Given data:
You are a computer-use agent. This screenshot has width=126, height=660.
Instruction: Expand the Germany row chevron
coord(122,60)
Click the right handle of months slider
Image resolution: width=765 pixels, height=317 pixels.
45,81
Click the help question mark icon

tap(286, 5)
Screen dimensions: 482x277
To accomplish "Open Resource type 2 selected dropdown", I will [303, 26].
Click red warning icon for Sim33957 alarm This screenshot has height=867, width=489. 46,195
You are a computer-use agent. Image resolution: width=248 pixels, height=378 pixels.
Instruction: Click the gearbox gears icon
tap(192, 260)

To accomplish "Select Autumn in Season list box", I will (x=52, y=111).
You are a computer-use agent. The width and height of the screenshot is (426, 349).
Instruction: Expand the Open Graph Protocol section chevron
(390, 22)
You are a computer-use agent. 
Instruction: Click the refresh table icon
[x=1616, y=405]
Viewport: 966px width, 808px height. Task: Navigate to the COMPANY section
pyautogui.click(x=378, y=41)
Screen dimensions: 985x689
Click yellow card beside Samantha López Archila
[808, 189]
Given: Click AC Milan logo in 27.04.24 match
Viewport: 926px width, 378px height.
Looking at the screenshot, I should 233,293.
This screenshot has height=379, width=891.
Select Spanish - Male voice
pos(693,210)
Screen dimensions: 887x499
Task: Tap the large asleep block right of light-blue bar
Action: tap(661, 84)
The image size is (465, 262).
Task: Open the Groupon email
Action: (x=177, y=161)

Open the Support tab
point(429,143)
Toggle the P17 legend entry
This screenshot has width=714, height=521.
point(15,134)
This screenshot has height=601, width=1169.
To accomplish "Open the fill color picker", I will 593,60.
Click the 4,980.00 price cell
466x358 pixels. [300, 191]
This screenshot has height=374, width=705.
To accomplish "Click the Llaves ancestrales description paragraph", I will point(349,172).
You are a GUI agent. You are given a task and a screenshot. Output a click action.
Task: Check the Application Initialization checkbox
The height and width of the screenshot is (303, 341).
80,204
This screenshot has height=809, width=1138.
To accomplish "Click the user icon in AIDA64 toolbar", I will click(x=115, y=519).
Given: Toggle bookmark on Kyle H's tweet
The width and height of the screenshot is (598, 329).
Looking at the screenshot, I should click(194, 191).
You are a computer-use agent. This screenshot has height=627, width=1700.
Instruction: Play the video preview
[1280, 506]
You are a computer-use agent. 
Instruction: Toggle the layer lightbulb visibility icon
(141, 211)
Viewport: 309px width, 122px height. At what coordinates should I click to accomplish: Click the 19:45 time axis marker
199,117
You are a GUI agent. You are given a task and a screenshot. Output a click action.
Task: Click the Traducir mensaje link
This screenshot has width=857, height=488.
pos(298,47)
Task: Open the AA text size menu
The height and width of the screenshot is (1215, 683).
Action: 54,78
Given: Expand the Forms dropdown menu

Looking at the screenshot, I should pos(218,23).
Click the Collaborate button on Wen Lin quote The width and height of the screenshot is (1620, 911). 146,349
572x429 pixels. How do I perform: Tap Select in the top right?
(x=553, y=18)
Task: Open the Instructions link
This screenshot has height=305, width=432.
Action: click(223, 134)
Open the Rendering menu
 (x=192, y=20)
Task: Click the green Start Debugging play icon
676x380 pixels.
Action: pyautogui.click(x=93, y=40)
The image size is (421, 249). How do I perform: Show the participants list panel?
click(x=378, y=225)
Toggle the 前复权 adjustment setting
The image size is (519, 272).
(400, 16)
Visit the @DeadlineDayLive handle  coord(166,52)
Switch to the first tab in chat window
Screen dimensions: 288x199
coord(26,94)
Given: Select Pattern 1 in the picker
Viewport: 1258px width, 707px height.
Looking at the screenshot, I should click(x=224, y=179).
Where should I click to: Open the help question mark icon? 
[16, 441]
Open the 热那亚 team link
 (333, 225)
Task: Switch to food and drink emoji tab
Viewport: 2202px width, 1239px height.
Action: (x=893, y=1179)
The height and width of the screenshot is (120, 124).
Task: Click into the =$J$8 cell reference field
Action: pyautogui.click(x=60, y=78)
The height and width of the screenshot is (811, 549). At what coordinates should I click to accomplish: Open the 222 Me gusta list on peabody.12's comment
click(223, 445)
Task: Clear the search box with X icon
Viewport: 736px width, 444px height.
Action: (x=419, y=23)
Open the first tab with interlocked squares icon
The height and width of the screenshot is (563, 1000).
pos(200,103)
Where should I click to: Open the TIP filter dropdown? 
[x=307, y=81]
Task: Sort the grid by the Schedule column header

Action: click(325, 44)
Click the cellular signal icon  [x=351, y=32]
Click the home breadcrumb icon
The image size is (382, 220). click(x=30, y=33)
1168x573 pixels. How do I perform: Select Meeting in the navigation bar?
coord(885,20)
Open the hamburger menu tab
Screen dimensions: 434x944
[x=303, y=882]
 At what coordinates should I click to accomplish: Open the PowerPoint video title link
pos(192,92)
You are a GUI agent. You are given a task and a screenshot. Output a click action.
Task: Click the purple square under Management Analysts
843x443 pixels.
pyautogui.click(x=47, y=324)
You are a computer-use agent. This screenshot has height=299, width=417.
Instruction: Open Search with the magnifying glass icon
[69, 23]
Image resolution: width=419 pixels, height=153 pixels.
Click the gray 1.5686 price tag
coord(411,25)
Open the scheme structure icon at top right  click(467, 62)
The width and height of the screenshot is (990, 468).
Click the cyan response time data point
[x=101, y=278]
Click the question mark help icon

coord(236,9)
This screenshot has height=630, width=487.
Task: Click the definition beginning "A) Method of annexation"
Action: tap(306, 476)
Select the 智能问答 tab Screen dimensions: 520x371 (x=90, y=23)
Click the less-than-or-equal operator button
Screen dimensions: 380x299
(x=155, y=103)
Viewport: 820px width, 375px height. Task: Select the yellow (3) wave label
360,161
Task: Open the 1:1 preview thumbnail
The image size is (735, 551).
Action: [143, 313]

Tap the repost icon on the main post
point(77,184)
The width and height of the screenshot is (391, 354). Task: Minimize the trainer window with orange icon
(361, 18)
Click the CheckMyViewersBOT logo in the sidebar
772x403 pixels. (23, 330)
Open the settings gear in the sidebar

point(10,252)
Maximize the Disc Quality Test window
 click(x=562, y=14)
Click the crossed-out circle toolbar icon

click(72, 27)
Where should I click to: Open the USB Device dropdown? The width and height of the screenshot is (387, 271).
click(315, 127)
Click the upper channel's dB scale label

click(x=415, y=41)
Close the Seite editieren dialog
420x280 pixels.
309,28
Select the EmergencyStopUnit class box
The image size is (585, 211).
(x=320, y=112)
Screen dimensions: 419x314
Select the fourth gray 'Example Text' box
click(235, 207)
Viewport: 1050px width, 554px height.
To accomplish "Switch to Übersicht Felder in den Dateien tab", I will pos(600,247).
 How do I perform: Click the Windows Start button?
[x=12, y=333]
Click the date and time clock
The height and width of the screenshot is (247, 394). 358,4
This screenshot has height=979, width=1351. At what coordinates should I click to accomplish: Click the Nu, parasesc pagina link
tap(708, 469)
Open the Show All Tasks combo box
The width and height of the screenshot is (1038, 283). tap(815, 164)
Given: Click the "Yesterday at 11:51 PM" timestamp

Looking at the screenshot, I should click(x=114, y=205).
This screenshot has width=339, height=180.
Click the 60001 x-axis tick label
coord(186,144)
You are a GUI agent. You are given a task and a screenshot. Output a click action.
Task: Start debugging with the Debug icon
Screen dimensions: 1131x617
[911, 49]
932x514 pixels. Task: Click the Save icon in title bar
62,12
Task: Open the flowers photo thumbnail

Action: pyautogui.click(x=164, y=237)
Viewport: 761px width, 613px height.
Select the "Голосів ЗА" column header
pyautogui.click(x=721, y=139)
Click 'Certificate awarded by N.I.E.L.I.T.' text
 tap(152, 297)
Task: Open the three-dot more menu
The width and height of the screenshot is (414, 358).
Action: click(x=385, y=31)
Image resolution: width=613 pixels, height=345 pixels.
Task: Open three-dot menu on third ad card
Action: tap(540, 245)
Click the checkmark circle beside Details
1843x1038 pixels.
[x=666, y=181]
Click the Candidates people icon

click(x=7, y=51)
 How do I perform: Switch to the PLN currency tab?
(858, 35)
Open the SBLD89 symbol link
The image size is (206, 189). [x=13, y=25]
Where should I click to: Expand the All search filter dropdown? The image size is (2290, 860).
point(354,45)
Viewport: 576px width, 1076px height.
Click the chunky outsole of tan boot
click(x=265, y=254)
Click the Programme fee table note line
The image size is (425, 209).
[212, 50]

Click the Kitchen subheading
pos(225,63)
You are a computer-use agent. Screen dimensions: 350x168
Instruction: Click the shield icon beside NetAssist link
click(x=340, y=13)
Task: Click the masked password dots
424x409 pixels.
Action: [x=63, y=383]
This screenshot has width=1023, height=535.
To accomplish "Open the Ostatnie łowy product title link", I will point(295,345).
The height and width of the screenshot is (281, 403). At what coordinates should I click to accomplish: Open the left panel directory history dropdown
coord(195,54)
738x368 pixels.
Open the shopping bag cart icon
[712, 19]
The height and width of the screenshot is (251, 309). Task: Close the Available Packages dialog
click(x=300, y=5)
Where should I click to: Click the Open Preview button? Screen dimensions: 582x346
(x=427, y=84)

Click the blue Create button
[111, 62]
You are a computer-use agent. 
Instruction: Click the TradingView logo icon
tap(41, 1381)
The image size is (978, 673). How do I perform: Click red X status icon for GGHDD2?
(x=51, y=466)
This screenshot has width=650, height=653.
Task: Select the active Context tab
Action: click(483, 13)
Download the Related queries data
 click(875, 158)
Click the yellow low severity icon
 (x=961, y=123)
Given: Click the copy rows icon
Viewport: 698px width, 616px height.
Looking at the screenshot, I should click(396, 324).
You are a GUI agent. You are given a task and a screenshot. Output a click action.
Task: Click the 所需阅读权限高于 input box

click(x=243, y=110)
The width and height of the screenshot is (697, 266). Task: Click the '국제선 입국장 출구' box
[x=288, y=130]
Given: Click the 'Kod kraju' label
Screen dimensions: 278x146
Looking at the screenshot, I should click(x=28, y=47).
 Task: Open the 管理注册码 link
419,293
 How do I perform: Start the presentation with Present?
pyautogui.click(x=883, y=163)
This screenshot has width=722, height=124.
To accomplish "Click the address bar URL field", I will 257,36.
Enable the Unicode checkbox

What needs to be done: Write out, word for word, the lines from the one containing "Download the Related queries data" through the end of the records, with no other lines.

Reply:
Download the Related queries data
 click(875, 158)
Click the yellow low severity icon
 (x=961, y=123)
Given: Click the copy rows icon
Viewport: 698px width, 616px height.
Looking at the screenshot, I should click(396, 324).
You are a GUI agent. You are given a task and a screenshot. Output a click action.
Task: Click the 所需阅读权限高于 input box

click(x=243, y=110)
The width and height of the screenshot is (697, 266). Task: Click the '국제선 입국장 출구' box
[x=288, y=130]
Given: Click the 'Kod kraju' label
Screen dimensions: 278x146
Looking at the screenshot, I should click(x=28, y=47).
 Task: Open the 管理注册码 link
419,293
 How do I perform: Start the presentation with Present?
pyautogui.click(x=883, y=163)
This screenshot has width=722, height=124.
To accomplish "Click the address bar URL field", I will 257,36.
Enable the Unicode checkbox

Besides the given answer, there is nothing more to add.